“As I stood in the doorway, a strange metallic voice intoned, ‘Would you like a cup of tea, master?’ and a long metal arm with some kind of teapot-shaped device on the end hurled a glittering stream of steaming water up the walls. People were dodging frantically, colliding with each other, shrieking, ‘Switch it off. Switch it off, for God’s sake.’
In the centre of the room, Professor Penrose was wrestling with what looked like some sort of control box. Wires hung from the contraption and a giant aerial protruded from the front. Never mind the boiling water, he’d have someone’s eye out if he wasn’t careful.
In the meantime, Markham’s proto-assistant – well on its way to its first formal warning, as far as I could see – was still orbiting the room drenching everything in its path.
‘Would you like a cup of tea, master?’
‘I can’t think what’s gone wrong,’ cried Professor Penrose, a phrase not infrequently uttered in R&D. Glasses askew, he stabbed at random controls apparently without any effect whatsoever. The thing continued to career towards its future employer, knocking glassware off the tables and drenching everything in sight in its single-minded determination to provide Markham with a hot beverage.
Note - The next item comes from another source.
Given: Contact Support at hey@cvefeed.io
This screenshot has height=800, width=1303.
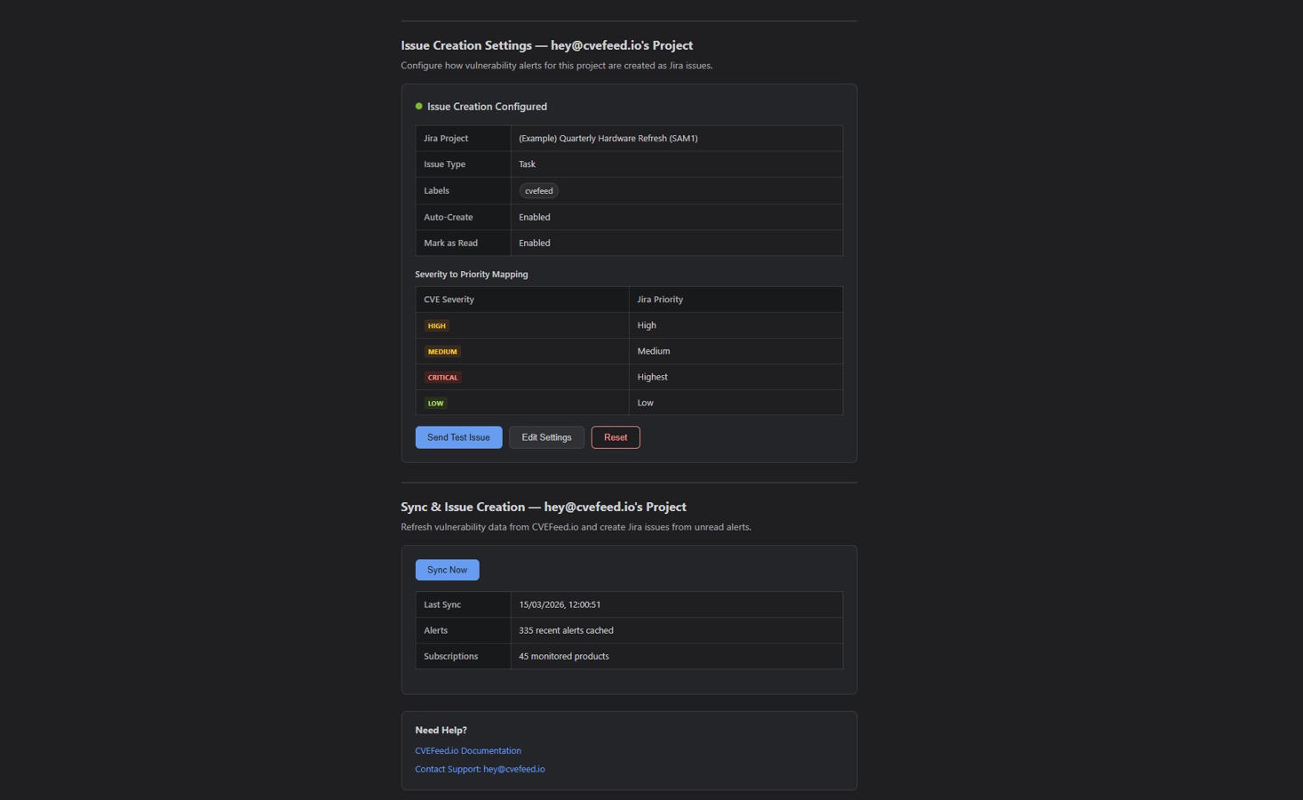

Miss Lingoss strode across the room and yanked a plug from the wall.
‘Would you liiiiiiiiiiiiiiiiiii . . . ?’
Silence.
Everyone sighed with relief.
This is an excerpt from the tea-making robot scene in Jodi Taylor’s Plan for the Worst, part of the St. Mary’s time travel series.
This robot was not the boon to its makers that they expected it to be.
Japanese robot maker Docomo showed a tea-making robot at MWC23 last year. It was a remotely controlled robot, able to mimic the movements of a human being standing nearby, pretending to make tea. The makers claim that the human actions can be recorded so that, in theory, the robot could follow along once and then make tea on its own from that point on, but Docomo didn’t demonstrate that.
There’s also teaBOT, which is essentially a tea kettle with complicated programming options. It will not bring you a cup of tea. You have to go to it — in a shopping center, apparently — and use the touchpad to order a cup of tea, much as you would with a vending machine.
In fact, all the real-life tea-making robots we could find are basically a variant on a Nespresso machine: a tea kettle or a coffeepot or a vending machine. Nothing actually can make a cup of tea and bring it to you so you don’t miss the denouement of the movie you’re enjoying.
The tea test of intelligence
Alan Winfield wrote about tea-making as an excellent test of robot intelligence. He broke down the task, from finding the kettle and filling it with water to finding the tea bag to pouring the boiling water and brewing the tea to carrying the cuppa to the human being, and concluded that at this point it’s way too hard for any robot.
“One of the hard lessons of Artificial Intelligence that the things we thought would be difficult 60 years ago have turned out to be (relatively) easy, like playing chess, but the things we thought would be easy – like making a cup of tea – are still far from solved,” says Winfield. “Chess playing AIs are examples of narrow (single function) AI, whereas making a cup of tea in an unknown kitchen requires a wider set of general skills, that we lump together as ‘common sense’.”
Until robots have that, we’ll have to be thankful that we can pause the movie while we go make our own cup of tea.